El dinero recaudado por este nuevo tributo irá destinado al Fondo Solidario de Redistribución (FSR), que tiene como objetivo garantizar la cobertura del Plan Médico Obligatorio (PMO) a todos los afiliados del sistema, así como compensar costos extraordinarios por prestaciones especiales o tratamientos complejos.
Actualmente, las obras sociales sindicales (OSS) aportan un 15% al FSR, mientras que las prepagas, a partir del próximo mes, deberán acompañarlas con un aporte del 20%. Sin embargo, las compañías privadas de salud cuestionan este nuevo tributo al ser creado por decreto y no a través del Congreso, como establece la ley.

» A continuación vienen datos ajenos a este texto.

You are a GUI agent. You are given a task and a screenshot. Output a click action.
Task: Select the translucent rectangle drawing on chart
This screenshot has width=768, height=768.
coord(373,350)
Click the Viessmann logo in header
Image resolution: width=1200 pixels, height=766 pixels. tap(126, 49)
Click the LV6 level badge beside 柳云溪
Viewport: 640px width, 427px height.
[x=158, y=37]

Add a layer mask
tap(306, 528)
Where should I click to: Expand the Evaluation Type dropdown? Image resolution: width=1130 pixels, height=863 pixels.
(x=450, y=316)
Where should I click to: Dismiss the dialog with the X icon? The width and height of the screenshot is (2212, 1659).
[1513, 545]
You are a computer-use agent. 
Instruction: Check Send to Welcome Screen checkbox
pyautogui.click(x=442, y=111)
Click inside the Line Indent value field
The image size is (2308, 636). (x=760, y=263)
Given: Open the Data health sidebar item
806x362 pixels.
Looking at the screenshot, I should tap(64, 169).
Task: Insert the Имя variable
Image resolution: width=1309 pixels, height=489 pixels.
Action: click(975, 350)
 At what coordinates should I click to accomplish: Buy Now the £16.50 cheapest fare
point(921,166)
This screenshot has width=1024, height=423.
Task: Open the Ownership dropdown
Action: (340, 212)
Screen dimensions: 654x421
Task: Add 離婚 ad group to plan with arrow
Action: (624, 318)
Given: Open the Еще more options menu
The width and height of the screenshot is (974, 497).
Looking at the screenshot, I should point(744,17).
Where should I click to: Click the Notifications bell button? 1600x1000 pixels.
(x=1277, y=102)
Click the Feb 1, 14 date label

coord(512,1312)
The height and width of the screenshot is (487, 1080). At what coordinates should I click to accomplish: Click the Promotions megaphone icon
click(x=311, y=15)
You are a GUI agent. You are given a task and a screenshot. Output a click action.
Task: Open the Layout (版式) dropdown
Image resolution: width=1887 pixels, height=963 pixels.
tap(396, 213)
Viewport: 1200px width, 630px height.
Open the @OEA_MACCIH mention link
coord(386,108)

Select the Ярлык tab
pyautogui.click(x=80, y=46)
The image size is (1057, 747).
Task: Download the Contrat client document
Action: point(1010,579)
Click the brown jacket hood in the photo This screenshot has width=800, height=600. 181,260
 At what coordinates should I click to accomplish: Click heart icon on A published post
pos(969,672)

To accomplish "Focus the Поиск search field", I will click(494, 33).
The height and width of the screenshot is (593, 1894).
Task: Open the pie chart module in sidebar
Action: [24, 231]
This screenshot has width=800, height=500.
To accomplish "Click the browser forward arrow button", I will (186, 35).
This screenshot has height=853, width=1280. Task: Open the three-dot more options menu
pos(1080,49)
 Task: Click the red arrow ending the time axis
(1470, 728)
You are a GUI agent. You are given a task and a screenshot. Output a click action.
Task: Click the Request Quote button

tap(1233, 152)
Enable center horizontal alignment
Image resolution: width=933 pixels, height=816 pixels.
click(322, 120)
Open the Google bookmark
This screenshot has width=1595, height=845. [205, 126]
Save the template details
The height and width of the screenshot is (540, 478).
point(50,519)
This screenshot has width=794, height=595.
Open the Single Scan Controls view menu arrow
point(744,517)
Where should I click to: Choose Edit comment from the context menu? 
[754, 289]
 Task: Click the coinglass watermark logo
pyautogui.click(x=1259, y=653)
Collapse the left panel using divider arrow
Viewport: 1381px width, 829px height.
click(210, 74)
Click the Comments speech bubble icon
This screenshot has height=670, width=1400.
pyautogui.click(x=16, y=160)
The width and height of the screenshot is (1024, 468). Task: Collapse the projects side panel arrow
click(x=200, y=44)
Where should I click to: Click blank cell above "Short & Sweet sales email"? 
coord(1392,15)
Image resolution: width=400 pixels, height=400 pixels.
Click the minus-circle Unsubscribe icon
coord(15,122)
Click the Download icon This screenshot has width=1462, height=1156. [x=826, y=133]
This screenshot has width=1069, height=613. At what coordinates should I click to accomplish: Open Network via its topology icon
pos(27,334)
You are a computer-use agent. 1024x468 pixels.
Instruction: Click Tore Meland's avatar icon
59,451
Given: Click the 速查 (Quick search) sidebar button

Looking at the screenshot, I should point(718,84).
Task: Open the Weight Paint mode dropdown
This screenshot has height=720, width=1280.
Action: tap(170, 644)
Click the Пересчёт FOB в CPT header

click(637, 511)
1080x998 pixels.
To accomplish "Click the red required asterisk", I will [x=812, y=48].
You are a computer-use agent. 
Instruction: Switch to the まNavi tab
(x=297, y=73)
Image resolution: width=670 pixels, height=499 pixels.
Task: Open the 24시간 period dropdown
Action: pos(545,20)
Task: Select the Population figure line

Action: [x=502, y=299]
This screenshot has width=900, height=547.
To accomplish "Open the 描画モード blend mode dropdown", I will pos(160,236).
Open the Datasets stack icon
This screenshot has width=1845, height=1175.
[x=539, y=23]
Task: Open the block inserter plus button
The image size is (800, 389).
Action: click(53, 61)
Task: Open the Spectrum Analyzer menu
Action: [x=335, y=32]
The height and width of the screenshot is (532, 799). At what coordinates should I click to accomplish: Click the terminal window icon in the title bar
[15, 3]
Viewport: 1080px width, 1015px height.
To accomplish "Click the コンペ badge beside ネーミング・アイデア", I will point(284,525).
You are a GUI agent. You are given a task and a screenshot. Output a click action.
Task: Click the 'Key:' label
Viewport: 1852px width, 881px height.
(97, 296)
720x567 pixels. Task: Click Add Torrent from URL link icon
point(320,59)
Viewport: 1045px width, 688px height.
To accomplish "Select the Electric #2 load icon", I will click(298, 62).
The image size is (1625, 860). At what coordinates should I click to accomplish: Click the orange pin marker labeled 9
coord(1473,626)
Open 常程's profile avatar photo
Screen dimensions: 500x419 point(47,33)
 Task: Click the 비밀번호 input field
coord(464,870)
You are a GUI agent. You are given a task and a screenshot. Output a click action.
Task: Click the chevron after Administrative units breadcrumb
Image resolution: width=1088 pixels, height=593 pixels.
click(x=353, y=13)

Claudio Belocopitt, empresario del sector, expresó su rechazo a la medida, argumentando que el FSR "claramente no funciona" y pidió una revisión técnica por parte de los periodistas y políticos. Además, señaló que este fondo contradice las ideas de Milei y critica su funcionamiento, asegurando que "va a contramano de lo que él piensa" y que "crea una caja gigante que va a funcionar peor".
Con este nuevo aumento, la medicina privada experimentará su cuarta suba consecutiva por encima de los dos dígitos, sumándose al incremento del 40% en enero, 27% en febrero y 20% en marzo.